Data entries
++++++++++++++++++++

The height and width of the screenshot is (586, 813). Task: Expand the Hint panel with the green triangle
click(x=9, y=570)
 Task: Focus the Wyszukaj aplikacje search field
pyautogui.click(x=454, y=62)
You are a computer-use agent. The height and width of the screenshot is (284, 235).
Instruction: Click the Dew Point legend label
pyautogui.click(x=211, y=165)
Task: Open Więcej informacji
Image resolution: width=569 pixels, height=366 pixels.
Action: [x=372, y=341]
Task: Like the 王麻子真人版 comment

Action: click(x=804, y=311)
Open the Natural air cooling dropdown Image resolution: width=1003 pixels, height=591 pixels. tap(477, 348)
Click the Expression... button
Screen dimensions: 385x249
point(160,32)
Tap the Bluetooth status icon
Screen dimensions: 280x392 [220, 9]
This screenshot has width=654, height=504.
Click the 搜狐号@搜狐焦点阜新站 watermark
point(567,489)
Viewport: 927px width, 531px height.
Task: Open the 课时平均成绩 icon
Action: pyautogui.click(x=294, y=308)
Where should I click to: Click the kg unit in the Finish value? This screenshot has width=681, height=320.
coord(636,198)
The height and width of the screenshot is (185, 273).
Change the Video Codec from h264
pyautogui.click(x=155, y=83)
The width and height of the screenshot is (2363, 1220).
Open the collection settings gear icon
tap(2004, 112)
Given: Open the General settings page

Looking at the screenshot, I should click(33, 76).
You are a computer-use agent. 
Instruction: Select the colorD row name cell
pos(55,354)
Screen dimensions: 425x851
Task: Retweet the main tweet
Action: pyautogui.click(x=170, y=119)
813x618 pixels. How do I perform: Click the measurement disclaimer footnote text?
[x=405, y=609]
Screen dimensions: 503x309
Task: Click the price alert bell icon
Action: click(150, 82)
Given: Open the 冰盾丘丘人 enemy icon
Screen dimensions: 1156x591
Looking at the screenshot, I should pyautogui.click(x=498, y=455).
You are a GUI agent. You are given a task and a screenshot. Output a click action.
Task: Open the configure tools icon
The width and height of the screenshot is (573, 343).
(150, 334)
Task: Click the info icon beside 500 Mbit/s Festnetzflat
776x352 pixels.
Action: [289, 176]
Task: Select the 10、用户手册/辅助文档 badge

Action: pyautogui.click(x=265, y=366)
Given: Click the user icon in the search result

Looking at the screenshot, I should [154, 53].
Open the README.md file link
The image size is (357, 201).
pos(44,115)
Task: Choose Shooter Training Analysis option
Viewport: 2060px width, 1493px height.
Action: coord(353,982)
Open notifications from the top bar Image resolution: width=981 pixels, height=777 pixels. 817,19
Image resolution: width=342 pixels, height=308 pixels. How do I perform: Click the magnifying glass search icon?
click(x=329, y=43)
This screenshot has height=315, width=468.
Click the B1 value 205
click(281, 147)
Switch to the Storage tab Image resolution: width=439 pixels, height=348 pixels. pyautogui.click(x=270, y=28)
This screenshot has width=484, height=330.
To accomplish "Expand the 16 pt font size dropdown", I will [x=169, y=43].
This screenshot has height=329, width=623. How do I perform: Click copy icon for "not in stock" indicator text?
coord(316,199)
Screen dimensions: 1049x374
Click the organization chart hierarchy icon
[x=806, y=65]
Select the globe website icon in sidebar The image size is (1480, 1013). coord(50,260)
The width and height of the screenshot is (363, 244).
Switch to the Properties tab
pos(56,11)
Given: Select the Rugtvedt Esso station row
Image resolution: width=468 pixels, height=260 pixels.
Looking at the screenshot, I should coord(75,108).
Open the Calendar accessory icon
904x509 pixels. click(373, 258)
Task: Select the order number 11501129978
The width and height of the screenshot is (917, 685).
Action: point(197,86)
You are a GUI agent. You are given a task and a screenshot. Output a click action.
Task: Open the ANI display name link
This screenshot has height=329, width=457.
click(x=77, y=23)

++++++++++++++++++++

What you are asked to do
Repeat verbatim the stretch of the items above from the line containing "Tap the Bluetooth status icon" through the line containing "pyautogui.click(x=155, y=83)", both lines included.

Correct answer
Tap the Bluetooth status icon
Screen dimensions: 280x392 [220, 9]
This screenshot has width=654, height=504.
Click the 搜狐号@搜狐焦点阜新站 watermark
point(567,489)
Viewport: 927px width, 531px height.
Task: Open the 课时平均成绩 icon
Action: pyautogui.click(x=294, y=308)
Where should I click to: Click the kg unit in the Finish value? This screenshot has width=681, height=320.
coord(636,198)
The height and width of the screenshot is (185, 273).
Change the Video Codec from h264
pyautogui.click(x=155, y=83)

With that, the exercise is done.